Isabel Cutler wrote:
Changing lenses is a royal pain and opens the cameras to dirt on the sensors. Changing lenses is asking accidents to happen.
I went to England last year with two e-pl5 bodies, the 12-40 and 35-100 lenses. Not tied down with a huge amount of weight and a good choice of equipment.
Almost had a mini-disaster in a car park one day when a keen-eyed person noticed I had dropped the door to the battery compartment of one of my bodies. I couldn't thank him enough.
Isabel
I'm with Isabel here. Lens changes on-the-fly touring a city, etc are an accident waiting to happen. In my six years with m4/3's including a variety European and Asian destinations, two bodies, with a P-L 14-150 on the main and a 7-14 on the other, with a rarely used Panny 25/1.4 on the side, served me well, with very rare lens changes and minimal baggage.
The GH de jour (now GH4) on a cross-chest strap and the secondary/7-14 (way wider than 12mm!) with wrist strap in a beat-up old lens-down belt-holster from the Nikon film days.
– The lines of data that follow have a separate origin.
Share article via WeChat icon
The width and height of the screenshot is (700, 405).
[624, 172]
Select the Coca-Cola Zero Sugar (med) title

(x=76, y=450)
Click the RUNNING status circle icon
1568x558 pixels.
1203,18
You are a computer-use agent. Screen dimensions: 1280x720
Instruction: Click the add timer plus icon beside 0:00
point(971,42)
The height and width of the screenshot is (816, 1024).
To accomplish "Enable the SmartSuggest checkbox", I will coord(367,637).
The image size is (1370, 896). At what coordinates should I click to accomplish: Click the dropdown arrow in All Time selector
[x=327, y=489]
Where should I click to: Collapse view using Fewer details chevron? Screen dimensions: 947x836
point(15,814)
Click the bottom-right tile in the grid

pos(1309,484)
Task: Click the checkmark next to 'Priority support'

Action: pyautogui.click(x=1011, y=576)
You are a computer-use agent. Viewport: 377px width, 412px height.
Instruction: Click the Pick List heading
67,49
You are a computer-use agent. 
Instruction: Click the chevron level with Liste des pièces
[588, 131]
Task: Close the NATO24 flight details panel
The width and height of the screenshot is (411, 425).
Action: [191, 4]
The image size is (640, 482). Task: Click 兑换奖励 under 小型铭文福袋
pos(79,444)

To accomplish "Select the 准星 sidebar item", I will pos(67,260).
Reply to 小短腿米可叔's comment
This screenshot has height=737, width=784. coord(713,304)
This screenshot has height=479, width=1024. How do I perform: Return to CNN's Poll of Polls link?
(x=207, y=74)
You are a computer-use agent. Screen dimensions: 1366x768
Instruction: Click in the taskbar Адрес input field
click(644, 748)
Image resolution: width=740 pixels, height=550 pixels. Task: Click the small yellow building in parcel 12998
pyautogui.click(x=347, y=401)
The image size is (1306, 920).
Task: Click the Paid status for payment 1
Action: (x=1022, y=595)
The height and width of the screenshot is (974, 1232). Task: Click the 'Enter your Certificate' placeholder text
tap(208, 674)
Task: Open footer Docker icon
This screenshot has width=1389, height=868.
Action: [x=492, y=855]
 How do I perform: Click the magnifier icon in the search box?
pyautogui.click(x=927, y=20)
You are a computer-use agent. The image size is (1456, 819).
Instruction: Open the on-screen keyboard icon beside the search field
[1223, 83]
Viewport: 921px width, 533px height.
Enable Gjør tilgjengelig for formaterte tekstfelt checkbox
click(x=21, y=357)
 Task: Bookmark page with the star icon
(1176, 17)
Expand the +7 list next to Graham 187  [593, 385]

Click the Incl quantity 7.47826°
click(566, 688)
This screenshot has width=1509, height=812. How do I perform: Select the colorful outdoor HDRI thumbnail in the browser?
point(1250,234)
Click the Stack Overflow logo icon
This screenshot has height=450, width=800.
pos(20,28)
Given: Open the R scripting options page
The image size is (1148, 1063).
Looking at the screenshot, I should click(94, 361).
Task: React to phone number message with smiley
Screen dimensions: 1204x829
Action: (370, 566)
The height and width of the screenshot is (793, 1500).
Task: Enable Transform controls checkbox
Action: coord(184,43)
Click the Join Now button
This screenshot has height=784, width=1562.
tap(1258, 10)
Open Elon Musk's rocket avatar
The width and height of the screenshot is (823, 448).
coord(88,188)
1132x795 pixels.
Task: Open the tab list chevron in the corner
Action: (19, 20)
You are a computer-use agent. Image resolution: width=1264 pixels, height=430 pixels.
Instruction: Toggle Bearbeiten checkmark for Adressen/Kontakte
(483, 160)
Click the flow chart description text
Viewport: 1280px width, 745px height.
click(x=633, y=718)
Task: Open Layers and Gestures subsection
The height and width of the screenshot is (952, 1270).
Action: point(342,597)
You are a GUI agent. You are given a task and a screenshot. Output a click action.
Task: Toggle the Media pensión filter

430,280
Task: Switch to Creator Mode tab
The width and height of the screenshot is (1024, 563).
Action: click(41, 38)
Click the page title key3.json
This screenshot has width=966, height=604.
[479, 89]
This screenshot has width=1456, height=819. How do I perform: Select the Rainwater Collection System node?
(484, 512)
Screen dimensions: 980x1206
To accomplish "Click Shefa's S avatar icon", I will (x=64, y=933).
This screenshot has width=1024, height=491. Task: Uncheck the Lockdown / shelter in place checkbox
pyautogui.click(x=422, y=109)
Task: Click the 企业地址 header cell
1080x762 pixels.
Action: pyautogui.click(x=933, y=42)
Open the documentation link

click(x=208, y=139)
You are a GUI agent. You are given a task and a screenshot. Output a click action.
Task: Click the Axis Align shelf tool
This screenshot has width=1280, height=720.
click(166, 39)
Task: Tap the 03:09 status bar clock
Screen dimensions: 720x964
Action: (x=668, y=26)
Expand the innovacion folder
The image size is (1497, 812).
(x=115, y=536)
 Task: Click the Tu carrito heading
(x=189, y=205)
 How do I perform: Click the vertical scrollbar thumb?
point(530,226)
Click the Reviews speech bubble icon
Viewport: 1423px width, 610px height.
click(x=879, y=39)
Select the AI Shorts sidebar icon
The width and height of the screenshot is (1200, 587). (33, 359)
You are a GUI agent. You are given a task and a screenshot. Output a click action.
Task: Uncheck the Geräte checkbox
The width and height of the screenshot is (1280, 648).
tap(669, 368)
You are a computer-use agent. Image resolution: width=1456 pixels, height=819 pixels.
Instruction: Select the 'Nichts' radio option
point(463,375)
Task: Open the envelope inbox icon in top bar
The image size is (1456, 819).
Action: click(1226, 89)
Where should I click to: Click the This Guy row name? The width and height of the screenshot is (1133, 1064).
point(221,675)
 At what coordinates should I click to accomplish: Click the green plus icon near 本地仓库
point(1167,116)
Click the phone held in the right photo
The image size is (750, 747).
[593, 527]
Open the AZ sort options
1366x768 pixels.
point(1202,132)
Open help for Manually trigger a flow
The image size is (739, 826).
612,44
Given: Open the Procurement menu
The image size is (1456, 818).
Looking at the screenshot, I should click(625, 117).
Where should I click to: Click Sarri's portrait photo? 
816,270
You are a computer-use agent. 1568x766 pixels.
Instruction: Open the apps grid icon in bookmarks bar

No swag bag per se that attracts attention. The 25mm, flash and minipod in a small day pack w/ rainjacket, water, etc, and hotel shower caps for camera rain protection, with chips and a battery or two in pack or cargo pants/shorts.
I shot a heck of a lot above 40mm in the tight little towns of France's Alsace as well a big cities like Prague and Zurich, so I think a "super-tele" such as the Oly m14-150 or the Panny 14-140 (or the sublime, but heavy 4/3 P-L 14-150 with adapter, which may be passe by now) would be a great walk-around choice for you. I rarely found the lens speed or shallow DOF limitations of my kit limiting - certainly not for the usual daylight architectural and street-scene shots, where f/6.3 seemed my sweet spot at all FL's.